Ditch: Another day, another D.C. fiscal deadline

We’re in a new year, but the headlines from Capitol Hill feel old.

Once again, Congress has been debating its annual spending bills. And once again, it narrowly avoided a shutdown by passing a stopgap funding bill before a looming shutdown on Friday.
Considering that the gross national debt is now over $100,000 for every man, woman and child in the country, having Congress focus on spending might seem like a good thing.

Unfortunately, only a few dozen legislators seem concerned about unsustainable and inflationary deficit spending. A much larger group is focused on delivering taxpayer-funded handouts to selected special interests.

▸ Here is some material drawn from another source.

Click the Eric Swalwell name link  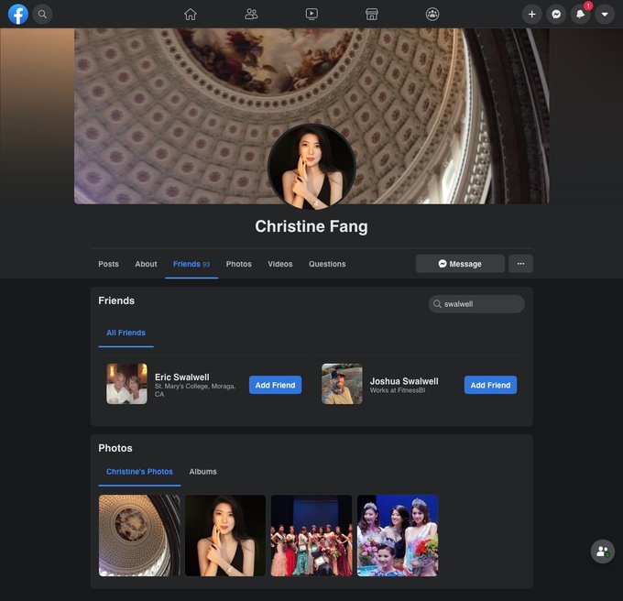coord(181,377)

Here are some core problems with the current budget problems, along with solutions.

Problem 1: Congress struggles to complete the budget and spending problem on time, leading to awkward continuing resolutions and potential shutdowns.

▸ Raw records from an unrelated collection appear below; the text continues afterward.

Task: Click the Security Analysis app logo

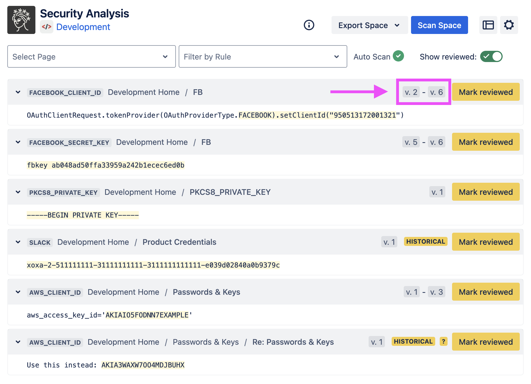Action: click(x=21, y=20)
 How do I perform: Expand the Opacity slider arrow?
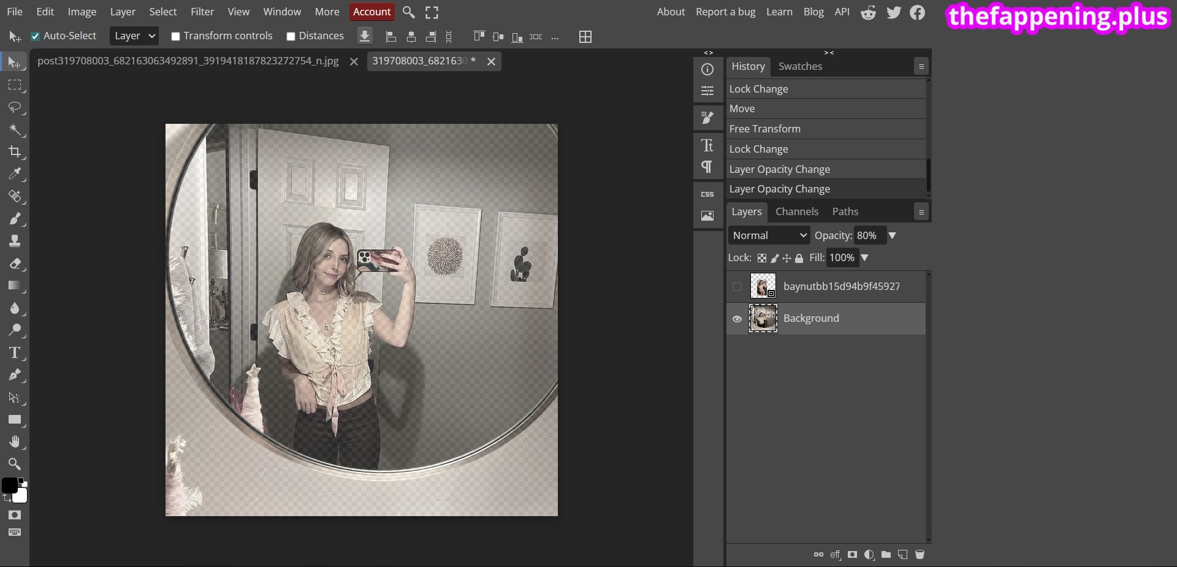coord(893,235)
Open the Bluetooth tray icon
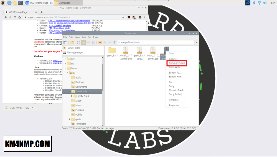 click(254, 3)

Solution: The U.S. federal government has swollen into an incomprehensibly large mass of bureaucracies and programs.

Debating the proper amount to spend on core priorities such as national defense and veterans’ benefits is already a heavy lift. Haggling over funding for thousands of questionable line items such as maple syrup subsidies, the African Development Foundation and Title X Family Planning program is something else entirely.

Streamlining the federal government would not only help move the budget closer to balance, but it would also dramatically simplify the spending process.

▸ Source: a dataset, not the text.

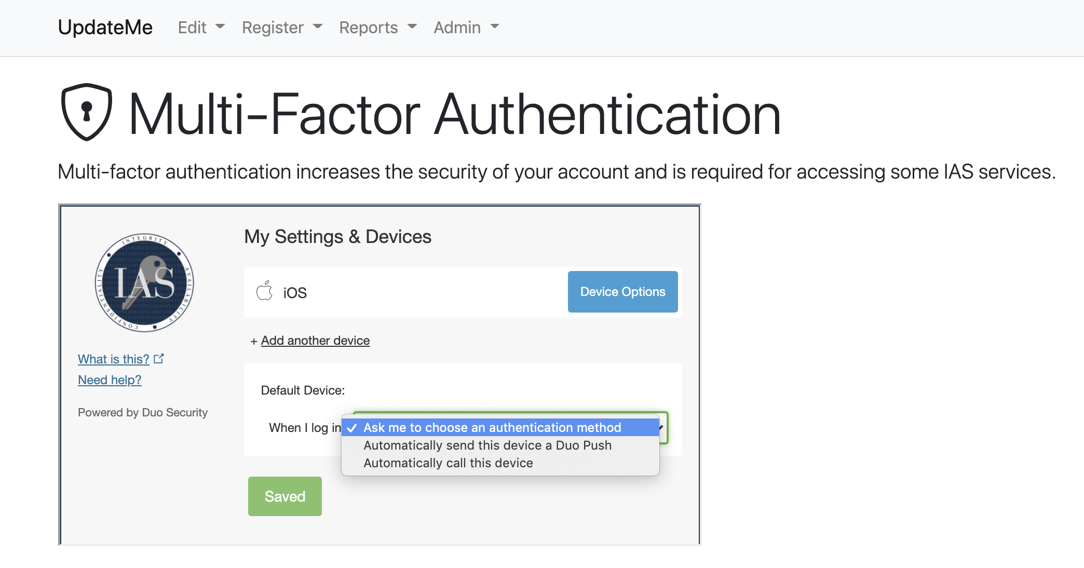Open the Add another device link
Viewport: 1084px width, 568px height.
tap(315, 341)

Problem: Spending bills get merged into “omnibus” packages that are thousands of pages long, and members are often expected to vote with only a few hours’ notice.

Congressional Budget Office analysis of appropriations bills is only delivered to a handful of high-ranking offices. This allows appropriators and leadership to break budget rules while hiding that fact from the rest of the world.

Solution: Shrinking the number of programs and agencies would reduce the page count of spending packages.

Congress should have at least a week’s notice to vote on regular spending bills to allow for proper review and debate. In addition, the “score” of the bills should be published just like any other bill.

Problem: The federal government is on pace for a $2 trillion deficit, an amount that is unprecedented by any measure when there is no major war or sharp recession to explain it. However, the spending bills that Congress bickers over every year cover less than one-third of federal spending, because the rest is on autopilot.

Solution: The budget process should be more comprehensive, forcing Congress to seriously look at the totality of spending and address (rather than ignore) dangerously high deficits.

The last time Washington did anything meaningful to reduce deficits was because of pressure (and political consequences) from the tea party movement. The nation needs something similar once again to stop the endless flow of red ink from drowning the economy.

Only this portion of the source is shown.